AIM OF THE EXERCISE -
Rewrite the records from the first line through the line containing "will (x=625, y=273).", inclusive, as a numbered list, leaving out any blank lines.

▶

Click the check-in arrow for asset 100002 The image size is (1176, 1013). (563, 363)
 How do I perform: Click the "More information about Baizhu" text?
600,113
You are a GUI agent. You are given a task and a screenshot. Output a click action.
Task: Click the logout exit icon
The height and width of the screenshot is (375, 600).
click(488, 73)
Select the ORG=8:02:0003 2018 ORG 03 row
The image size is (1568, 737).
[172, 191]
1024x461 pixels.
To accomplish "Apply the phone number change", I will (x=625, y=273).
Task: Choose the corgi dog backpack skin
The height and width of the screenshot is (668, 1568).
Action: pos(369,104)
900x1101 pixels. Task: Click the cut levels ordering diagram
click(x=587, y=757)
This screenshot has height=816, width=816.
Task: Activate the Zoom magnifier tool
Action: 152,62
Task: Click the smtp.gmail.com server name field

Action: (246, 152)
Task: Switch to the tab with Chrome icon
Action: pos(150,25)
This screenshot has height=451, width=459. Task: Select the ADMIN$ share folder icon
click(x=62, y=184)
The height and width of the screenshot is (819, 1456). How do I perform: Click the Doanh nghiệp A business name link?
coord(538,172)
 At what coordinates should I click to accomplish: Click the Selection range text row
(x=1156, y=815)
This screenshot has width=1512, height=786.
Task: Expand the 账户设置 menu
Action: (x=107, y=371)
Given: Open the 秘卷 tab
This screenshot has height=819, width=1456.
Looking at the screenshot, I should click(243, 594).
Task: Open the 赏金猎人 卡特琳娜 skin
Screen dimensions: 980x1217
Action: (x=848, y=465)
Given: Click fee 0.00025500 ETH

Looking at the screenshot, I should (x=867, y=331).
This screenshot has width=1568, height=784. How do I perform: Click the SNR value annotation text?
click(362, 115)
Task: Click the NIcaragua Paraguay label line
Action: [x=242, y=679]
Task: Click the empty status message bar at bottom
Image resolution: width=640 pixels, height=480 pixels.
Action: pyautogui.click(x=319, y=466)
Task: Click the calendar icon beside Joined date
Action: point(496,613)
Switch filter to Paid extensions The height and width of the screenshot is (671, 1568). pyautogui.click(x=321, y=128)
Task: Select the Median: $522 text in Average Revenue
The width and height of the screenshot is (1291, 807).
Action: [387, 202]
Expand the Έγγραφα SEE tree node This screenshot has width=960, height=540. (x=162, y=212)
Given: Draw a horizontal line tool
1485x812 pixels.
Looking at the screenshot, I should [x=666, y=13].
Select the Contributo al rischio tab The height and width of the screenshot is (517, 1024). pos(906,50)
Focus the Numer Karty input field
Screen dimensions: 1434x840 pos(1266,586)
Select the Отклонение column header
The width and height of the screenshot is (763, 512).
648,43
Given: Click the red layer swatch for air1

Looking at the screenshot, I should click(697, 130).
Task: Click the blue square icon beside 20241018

◀

TASK OUTPUT -
1. Click the check-in arrow for asset 100002 The image size is (1176, 1013). (563, 363)
2.  How do I perform: Click the "More information about Baizhu" text?
3. 600,113
4. You are a GUI agent. You are given a task and a screenshot. Output a click action.
5. Task: Click the logout exit icon
6. The height and width of the screenshot is (375, 600).
7. click(488, 73)
8. Select the ORG=8:02:0003 2018 ORG 03 row
9. The image size is (1568, 737).
10. [172, 191]
11. 1024x461 pixels.
12. To accomplish "Apply the phone number change", I will (x=625, y=273).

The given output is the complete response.